LANGUAGE VERSUS IDENTITY: HOW CULTURE AND LITERATURE SHAPE THE PERSONAL SPHERE OF ADVANCED MULTILINGUALS?

Jurayev Sattorbek
This article investigates the association between language and identity among proficient multilinguals, emphasizing the key points of culture and literature as shapers of the personal formation. Many individuals feel immersed after trying to dive into multiple languages through different cultural backgrounds, literature frameworks, self-perception, and humor that they got in a fast-paced globalized world. Playing a pivotal role as a reflection of someone's historical values and cultural identity, language also further navigates the way of thinking among multilinguals by shaping their mindset completely differently. In turn, this serves as a globalization act and offers several insights to better understand common sense and lead the community quickly from different backgrounds. By understanding society and expressing opinions fluently, advanced multilinguals often undergo changes in their personal sphere as they navigate through cultural differences.
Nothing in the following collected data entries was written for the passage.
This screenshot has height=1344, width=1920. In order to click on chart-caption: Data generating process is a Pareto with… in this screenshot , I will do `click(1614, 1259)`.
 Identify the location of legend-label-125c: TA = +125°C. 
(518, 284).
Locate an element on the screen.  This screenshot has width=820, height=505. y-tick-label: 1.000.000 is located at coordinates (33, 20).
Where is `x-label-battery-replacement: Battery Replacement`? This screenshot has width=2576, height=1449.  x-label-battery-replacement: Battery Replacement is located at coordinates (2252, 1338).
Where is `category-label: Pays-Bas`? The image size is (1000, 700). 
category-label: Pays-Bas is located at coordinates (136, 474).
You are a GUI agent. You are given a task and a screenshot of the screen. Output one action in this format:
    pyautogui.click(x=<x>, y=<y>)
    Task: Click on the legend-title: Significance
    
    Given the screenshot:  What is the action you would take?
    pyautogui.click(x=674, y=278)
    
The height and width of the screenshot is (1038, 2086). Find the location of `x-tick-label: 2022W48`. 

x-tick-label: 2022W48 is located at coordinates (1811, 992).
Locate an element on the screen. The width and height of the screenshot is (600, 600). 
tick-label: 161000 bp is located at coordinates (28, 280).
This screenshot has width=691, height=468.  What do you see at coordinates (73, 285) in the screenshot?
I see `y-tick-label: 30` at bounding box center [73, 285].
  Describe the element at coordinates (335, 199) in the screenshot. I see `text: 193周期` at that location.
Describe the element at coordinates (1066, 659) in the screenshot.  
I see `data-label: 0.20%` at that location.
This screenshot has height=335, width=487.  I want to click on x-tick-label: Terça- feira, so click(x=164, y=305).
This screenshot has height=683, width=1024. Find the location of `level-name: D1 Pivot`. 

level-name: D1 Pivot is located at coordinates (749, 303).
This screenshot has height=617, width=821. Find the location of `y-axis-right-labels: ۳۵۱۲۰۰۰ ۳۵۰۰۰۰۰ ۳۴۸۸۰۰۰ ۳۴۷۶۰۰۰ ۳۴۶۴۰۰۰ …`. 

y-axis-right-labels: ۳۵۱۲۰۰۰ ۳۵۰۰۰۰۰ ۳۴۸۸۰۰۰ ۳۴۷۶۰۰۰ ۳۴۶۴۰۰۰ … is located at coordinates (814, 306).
The ambiguity locked the doors first when those nuances had an impact on language learners and became clearer as language proficiency was enhanced. It also had been felt that literature, in its own, changes how people feel emotionally, their native-like thinking, and how they get along with language. By examining the cultural understanding via language and literature, this study references examples and explanations from different scholars to expand and express how multilinguals experience the transformation in their personal sphere of inner identity.